***** Data shown

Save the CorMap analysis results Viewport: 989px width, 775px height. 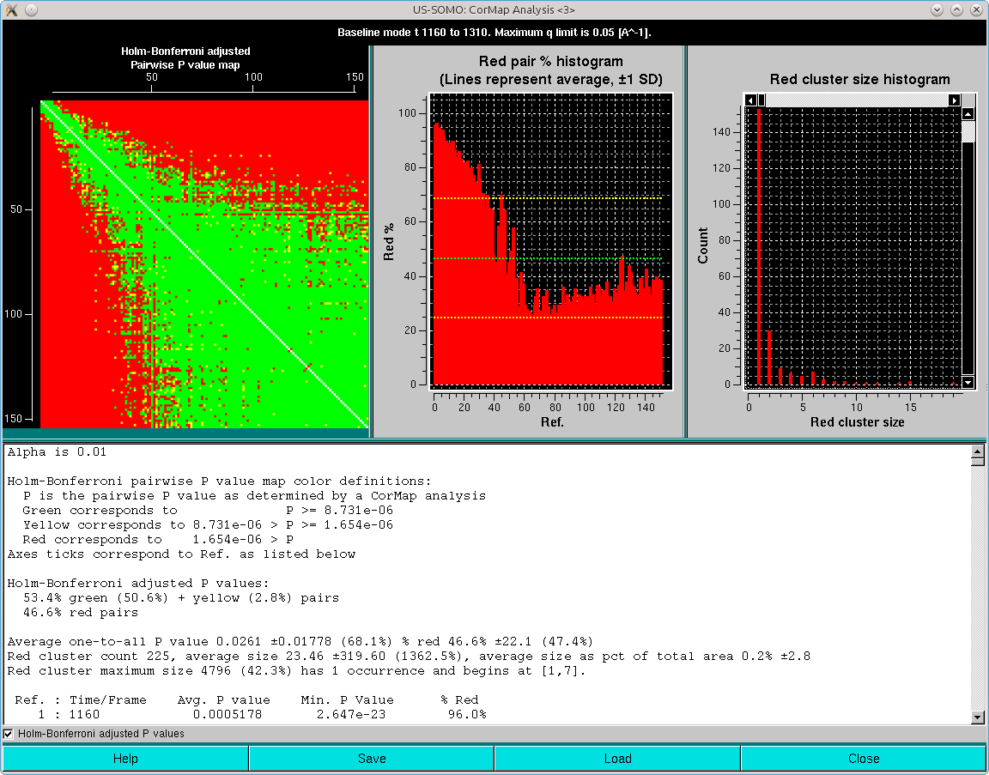(x=371, y=758)
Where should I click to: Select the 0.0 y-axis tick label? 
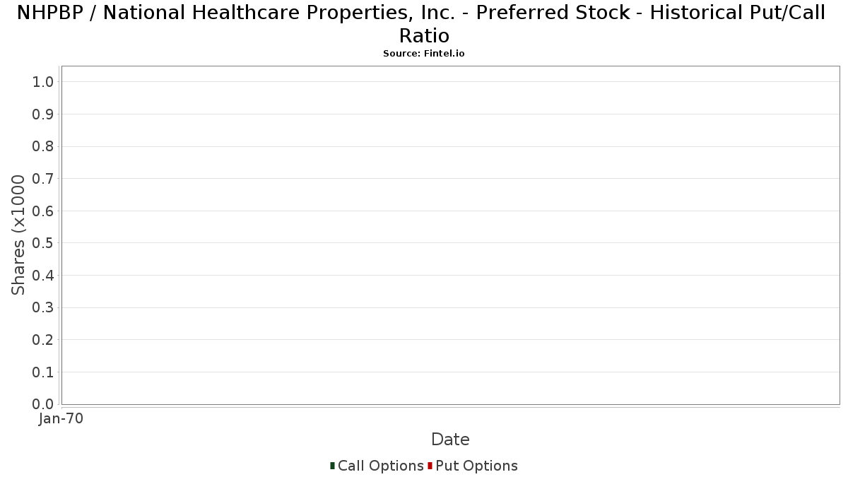[x=43, y=404]
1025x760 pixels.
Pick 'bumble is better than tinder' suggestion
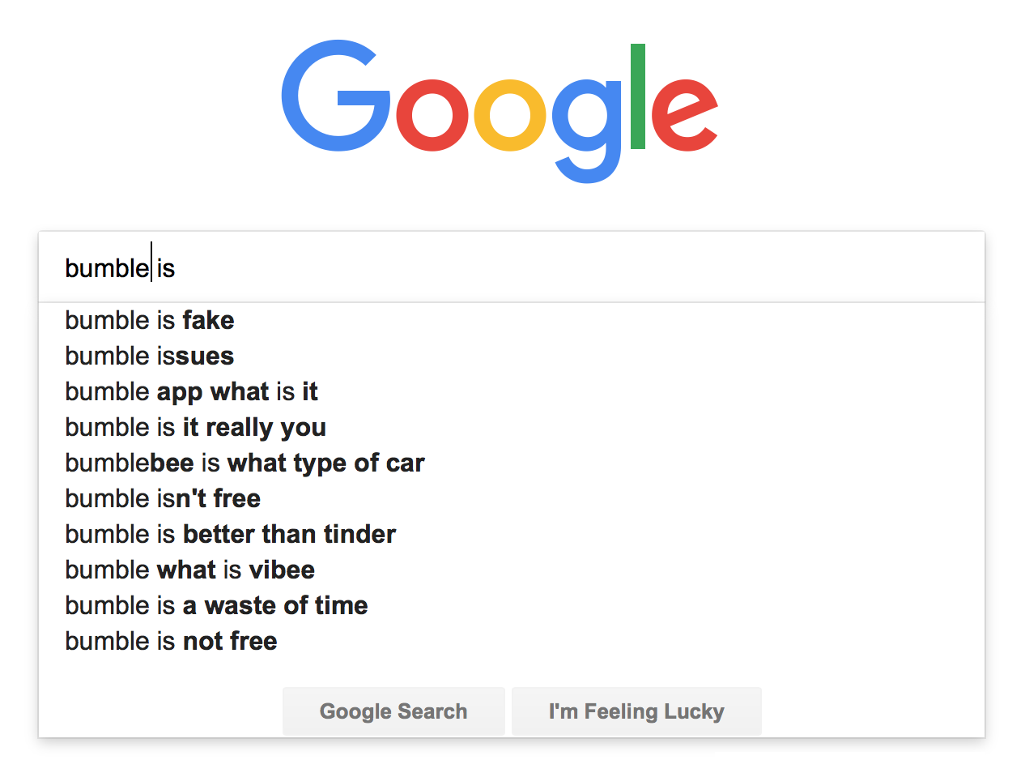point(230,535)
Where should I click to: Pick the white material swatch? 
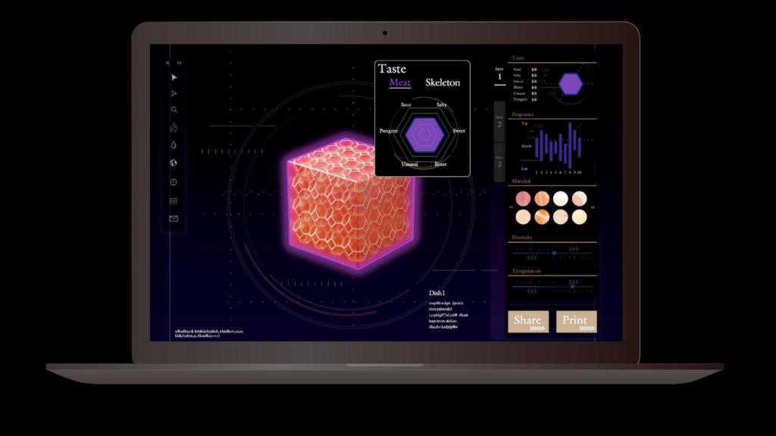560,198
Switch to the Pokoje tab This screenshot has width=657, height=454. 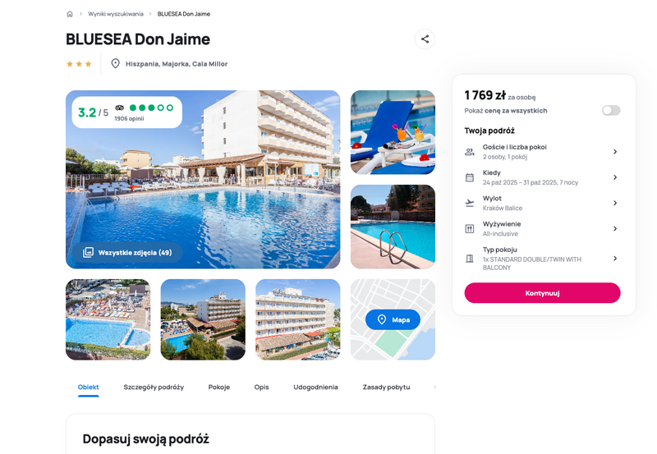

**********

Leaving all pictures aside, print exactly the lines from the one that contains "1025x760 pixels." through the last line of the data above, inclusive.

1025x760 pixels.
Pick 'bumble is better than tinder' suggestion
point(230,535)
Where should I click to: Pick the white material swatch? 
560,198
Switch to the Pokoje tab This screenshot has width=657, height=454. 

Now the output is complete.